About a year ago, I posed a central life and leadership question:

“Do you make people better?”

To me, this is an essential question we need to answer by the way we live and lead. The answer must be “yes” to live and lead with full purpose.

As I participated in my third Willow Creek Global Leadership Summit, an Olympic bolt raced through my mind. There is a corollary question, and it is:

“Do you make yourself better?”

The two questions are linked tightly together. It might even be that this question has to be answered first before the other can be. In other words, if we are not improving ourselves, how can we make others better?

Self Leadership Model

It may be a cycle of sorts, but it starts with making yourself better.

I always enjoy attending the Willow Creek Global Leadership Summit. This one seemed un-rhythmic to me. It may have been more me than the summit. If all I gained, though, was this key question, then it was well worth it.

I did gain more, however. I still felt refreshed at the end, along with the moments of inspiration such as:

  • From Bill Hybels: Sow more seeds.

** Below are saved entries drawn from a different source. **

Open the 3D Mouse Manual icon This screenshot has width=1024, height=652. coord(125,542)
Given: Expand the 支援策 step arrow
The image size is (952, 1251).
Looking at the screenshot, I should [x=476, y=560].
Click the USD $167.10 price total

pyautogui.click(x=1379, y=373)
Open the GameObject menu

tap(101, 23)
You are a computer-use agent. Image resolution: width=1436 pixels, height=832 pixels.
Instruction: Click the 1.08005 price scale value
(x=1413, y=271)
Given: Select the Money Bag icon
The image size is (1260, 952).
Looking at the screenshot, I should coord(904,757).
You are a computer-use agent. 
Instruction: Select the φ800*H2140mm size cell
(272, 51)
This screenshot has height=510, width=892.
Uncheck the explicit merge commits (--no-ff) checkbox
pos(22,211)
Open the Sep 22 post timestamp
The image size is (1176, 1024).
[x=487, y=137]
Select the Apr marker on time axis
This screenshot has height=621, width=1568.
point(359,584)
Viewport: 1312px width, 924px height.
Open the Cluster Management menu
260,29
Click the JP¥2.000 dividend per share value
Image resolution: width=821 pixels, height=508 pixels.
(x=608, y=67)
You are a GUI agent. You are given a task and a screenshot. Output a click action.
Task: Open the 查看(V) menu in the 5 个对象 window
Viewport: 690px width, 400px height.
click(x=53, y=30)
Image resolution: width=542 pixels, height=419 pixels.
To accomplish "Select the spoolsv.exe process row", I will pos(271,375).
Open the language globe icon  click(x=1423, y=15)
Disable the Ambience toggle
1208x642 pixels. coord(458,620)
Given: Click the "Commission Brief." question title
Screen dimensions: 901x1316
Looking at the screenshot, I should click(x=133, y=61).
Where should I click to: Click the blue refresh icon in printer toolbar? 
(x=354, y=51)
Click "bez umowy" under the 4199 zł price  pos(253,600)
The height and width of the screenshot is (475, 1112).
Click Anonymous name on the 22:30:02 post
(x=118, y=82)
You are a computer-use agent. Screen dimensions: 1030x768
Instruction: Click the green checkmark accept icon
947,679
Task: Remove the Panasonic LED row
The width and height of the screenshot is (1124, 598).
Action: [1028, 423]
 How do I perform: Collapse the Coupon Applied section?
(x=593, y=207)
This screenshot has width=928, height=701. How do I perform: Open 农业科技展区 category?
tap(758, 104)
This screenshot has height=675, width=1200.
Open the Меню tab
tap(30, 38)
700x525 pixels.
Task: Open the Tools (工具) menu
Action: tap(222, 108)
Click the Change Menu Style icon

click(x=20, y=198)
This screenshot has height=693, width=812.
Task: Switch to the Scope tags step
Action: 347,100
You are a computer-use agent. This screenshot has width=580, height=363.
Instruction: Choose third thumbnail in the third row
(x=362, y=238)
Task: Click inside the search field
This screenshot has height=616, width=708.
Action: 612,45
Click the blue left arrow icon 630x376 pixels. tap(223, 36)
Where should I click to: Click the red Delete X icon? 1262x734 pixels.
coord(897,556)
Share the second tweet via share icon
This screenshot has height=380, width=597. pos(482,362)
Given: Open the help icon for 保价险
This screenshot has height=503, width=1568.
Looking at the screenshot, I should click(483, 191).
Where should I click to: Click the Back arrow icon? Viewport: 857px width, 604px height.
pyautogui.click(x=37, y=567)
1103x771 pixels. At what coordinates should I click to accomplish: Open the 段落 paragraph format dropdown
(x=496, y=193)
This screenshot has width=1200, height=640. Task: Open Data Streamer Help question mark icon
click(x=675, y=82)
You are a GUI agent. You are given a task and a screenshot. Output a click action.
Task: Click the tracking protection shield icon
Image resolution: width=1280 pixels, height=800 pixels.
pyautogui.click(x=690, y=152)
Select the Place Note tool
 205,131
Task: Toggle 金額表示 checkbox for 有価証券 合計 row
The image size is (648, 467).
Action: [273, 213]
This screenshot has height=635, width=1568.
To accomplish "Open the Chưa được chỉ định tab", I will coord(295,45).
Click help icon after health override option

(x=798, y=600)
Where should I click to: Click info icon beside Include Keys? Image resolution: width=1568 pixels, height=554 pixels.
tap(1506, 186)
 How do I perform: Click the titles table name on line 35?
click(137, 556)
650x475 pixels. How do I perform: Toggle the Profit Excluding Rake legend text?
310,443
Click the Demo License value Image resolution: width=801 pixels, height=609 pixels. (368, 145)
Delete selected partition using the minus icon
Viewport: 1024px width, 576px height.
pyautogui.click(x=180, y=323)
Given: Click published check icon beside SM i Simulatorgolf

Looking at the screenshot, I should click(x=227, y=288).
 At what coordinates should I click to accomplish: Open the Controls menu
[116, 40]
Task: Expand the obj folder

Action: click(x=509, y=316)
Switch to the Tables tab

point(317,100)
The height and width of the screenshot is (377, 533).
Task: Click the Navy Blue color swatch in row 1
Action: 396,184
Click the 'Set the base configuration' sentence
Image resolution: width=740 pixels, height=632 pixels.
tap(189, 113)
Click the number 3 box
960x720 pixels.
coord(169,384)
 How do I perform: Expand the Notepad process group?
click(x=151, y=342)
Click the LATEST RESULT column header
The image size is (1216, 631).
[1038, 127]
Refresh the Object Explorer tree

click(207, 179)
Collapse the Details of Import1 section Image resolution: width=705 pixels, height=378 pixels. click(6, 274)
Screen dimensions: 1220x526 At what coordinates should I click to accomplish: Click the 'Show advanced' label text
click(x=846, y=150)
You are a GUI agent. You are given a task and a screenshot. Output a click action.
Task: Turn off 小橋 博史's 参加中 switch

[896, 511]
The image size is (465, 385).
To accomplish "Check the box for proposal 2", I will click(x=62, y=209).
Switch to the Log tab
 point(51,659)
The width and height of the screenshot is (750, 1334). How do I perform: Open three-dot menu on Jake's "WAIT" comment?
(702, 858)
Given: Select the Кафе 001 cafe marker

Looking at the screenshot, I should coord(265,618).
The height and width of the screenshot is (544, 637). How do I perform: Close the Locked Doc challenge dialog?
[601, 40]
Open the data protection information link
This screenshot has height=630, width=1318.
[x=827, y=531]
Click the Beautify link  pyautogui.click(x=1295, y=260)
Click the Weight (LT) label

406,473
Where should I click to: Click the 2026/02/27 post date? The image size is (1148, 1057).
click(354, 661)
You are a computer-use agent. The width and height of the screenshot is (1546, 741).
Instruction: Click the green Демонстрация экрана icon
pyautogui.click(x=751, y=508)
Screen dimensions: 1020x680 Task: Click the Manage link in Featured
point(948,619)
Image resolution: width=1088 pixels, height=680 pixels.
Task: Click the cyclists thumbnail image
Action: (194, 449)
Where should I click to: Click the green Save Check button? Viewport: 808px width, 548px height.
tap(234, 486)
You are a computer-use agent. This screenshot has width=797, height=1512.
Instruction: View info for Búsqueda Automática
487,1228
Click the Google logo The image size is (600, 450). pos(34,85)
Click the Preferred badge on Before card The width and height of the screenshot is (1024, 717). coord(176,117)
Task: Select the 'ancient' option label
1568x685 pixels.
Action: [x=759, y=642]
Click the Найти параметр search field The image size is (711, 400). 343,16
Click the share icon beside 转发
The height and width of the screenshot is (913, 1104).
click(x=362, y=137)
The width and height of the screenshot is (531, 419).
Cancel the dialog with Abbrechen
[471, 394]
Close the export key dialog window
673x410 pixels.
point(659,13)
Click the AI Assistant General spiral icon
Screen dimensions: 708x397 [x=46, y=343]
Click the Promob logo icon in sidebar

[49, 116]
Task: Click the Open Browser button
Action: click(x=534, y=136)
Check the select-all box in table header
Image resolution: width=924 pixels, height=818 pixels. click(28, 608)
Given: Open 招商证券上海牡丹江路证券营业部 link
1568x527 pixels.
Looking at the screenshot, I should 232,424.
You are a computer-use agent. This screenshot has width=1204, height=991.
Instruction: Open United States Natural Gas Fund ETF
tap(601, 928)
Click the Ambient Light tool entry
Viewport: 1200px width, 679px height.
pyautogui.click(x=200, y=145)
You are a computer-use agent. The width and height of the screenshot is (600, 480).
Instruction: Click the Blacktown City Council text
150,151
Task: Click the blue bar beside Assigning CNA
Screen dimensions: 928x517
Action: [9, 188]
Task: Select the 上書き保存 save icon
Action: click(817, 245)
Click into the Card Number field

You are the most difficult person to lead. A leader’s most valuable asset is their energy and their ability to energize others.
  • From Condoleezza Rice: Every life is worthy and can be great. We have an obligation to do our best. The most important characteristic in a leader is irrepressible optimism.
  • From Jim Collins: Your organization is not truly great if it cannot be great without you.
  • From Craig Groeschel: When you delegate tasks, you create followers. When you delegate authority, you create leaders. Honor is given; respect is earned.
  • From Patrick Lencioni: Organizational health is the single most competitive advantage.
  • From William Ury: When angry, you will make the best speech you will ever regret. The greatest power we have is the power not to react to angry people.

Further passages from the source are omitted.